EAU CLAIRE — Lance Dalleck, an assistant professor of kinesiology at the University of Wisconsin-Eau Claire, hopes to find 30-40 older women in the Chippewa Valley who have been fairly sedentary up until now but would like to make a change and begin to live healthier.

Dalleck and a group of student researchers are looking for volunteers, specifically post-menopausal women aged 45-75, to help them with a fitness study that would begin in early September and continue for 12 weeks. Last spring Dalleck and his students did a similar study with women aged 18-45, and they were excited enough about those results to want to continue their studies using an older age group.

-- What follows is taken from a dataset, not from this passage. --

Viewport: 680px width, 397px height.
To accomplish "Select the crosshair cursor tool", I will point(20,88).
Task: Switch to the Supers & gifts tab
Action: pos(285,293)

This study, like the last, has several aims, according to Dalleck. One is to test the effectiveness of general guidelines given for achieving significant health benefits through exercise and possibly develop more specific recommendations. The other is to focus specifically on effective fitness guidelines for women, since they, along with minorities and children, are often overlooked in fitness studies, which tend to focus on white adult males as the norm.

"With last spring's study, we found that even small investments of time could yield significant health benefits for women in that age group," said Dalleck, citing results that showed a 10 percent reduction in blood pressure; a 7 percent improvement in aerobic fitness, measured by the woman's ability to take in and use oxygen; and a 6 percent improvement in HDL or good cholesterol, which Dalleck said translates to a 20 percent reduction in risk for heart disease. Although weight loss was not a focus of the study, most of the women changed their overall body composition for the better, achieving approximately a 5 percent reduction in body fat.

This time Dalleck wants to use the U.S. Surgeon General's recommendation of 30 minutes of exercise of moderate intensity for most days of the week (usually interpreted as 5 days a week) and then measure the differences that result from slight changes in those recommendations.

"This time we plan to divide the volunteers into three groups," said Dalleck. "One group will do the recommended 30 minutes of moderate exercise, another group will do slightly less, or 20 minutes, and the third group will do slightly more, or 40 minutes. Then we'll measure the differences in what the three groups achieve in health benefits."

Using the older age group also will help the researchers determine how much the effectiveness guidelines need to be adjusted for differences in age, Dalleck said.

Women interested in the study would need to come to a preliminary interview to discuss the time commitments and lifestyle changes involved, but Dalleck stresses that the participants will be exercising at a very manageable, modest intensity for the duration of the program. The exact time commitment each week will vary according to which group each volunteer is assigned, but will range from one hour and 40 minutes to three hours and 20 minutes per week. The exercise sessions will be supervised at the university indoor track between 6:30 a.m. and 8 a.m. every weekday morning.

Dalleck said that his student researchers really enjoyed interacting with the women who participated in the last study and got a lot of inspiration from seeing the difference that a little exercise could make in their lives and health.

"I think everyone had fun with it and the women who stuck with the program felt proud of their achievements," Dalleck said. "I hope we can find some more women who are really ready to take charge of improving their health in significant, measurable ways."